• _Problem_
From the first line down to the line containing "Task: Click the paperclip attach file icon", print the records below exactly, leaving every picture out.

=== Section Start ===

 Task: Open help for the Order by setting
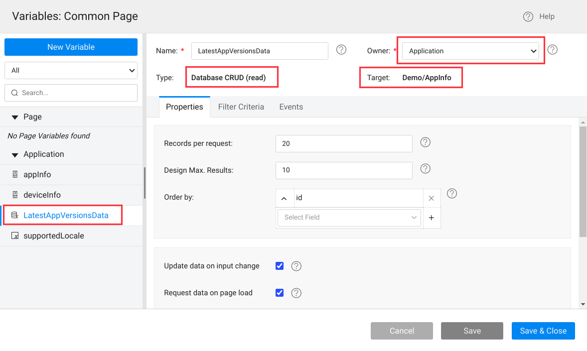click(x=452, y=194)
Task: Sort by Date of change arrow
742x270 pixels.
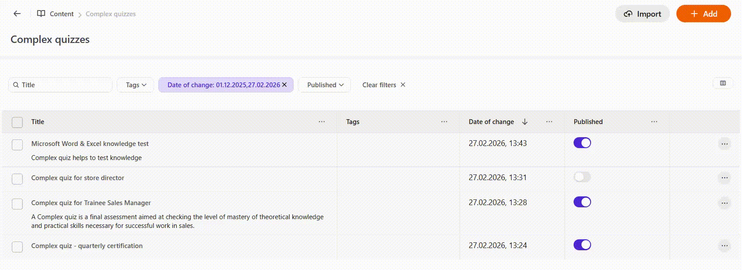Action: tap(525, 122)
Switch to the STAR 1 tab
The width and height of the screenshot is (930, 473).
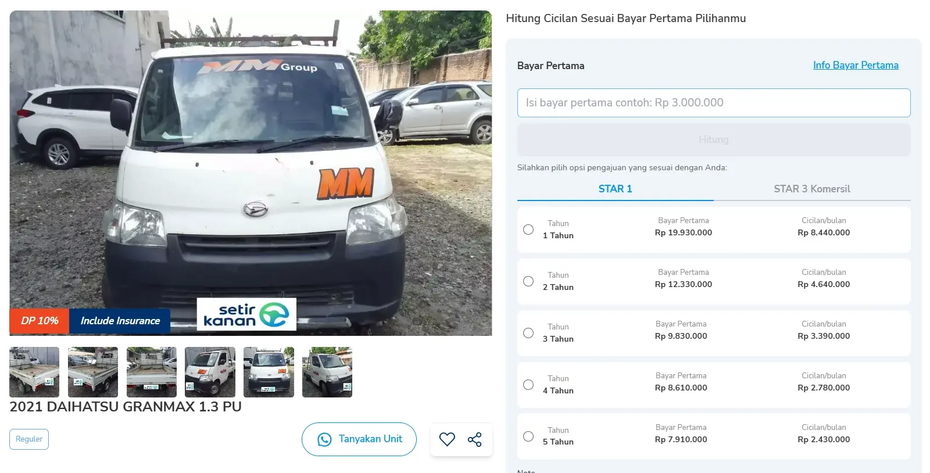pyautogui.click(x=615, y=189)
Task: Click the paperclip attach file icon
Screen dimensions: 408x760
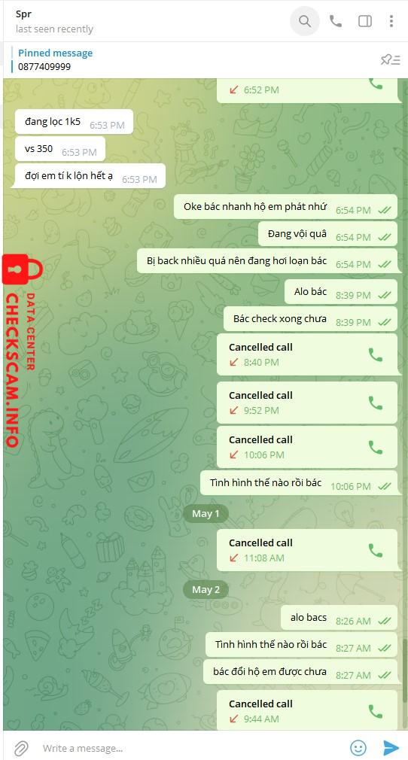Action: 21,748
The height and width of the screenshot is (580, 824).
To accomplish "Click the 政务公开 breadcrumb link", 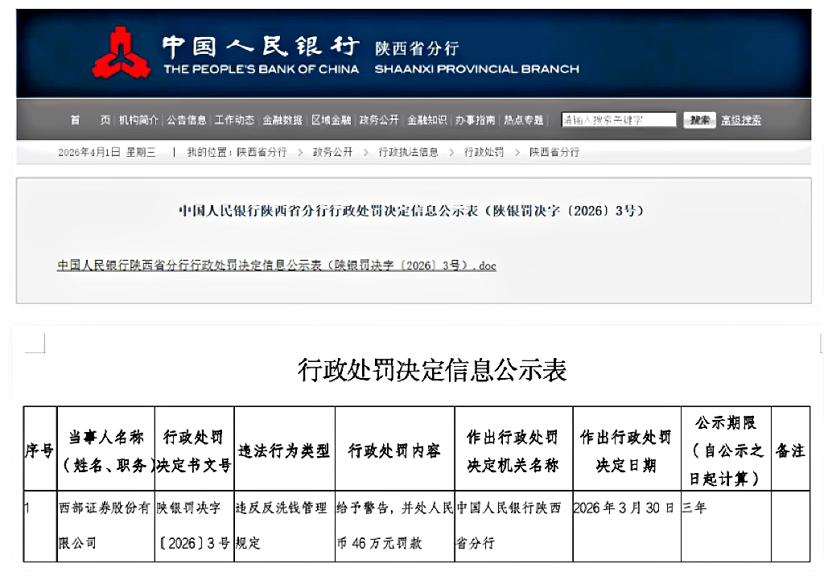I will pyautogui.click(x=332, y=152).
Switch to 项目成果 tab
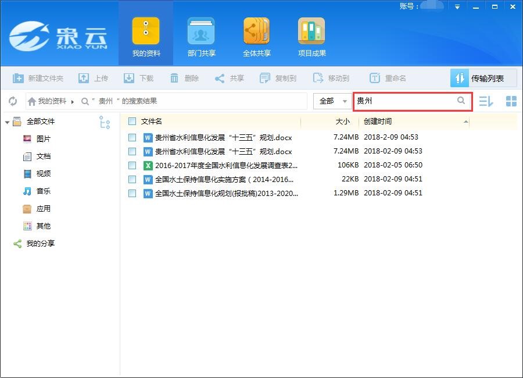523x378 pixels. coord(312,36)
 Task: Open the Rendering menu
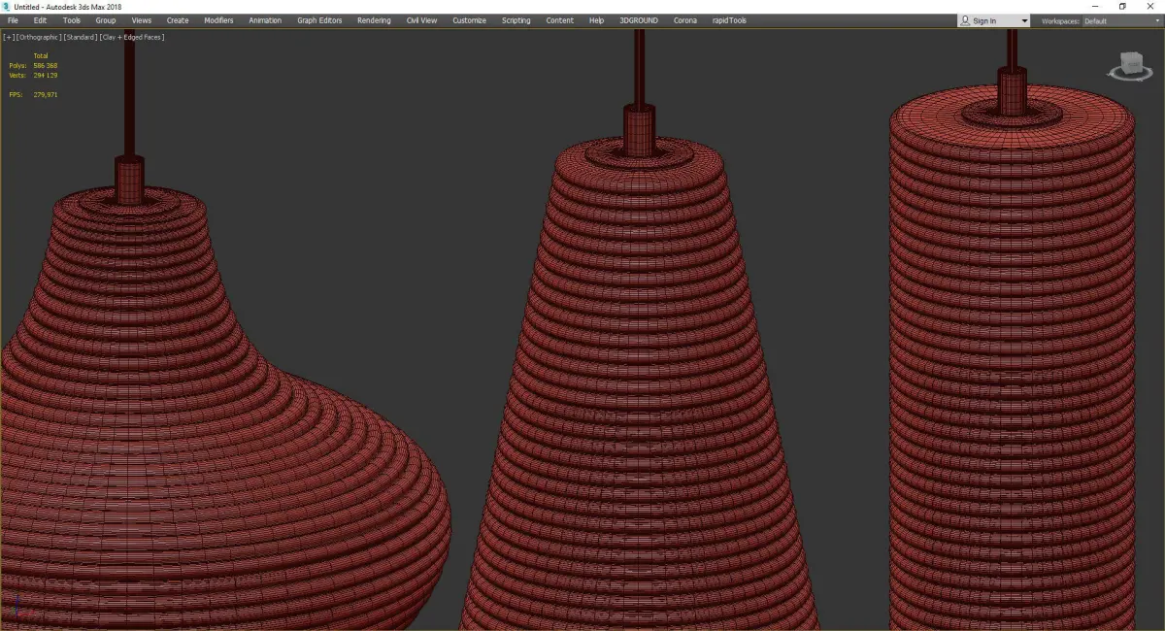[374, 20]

=== Section End ===

• _Solution to this problem_
 Task: Open help for the Order by setting
click(x=452, y=194)
Task: Sort by Date of change arrow
742x270 pixels.
Action: tap(525, 122)
Switch to the STAR 1 tab
The width and height of the screenshot is (930, 473).
pyautogui.click(x=615, y=189)
Task: Click the paperclip attach file icon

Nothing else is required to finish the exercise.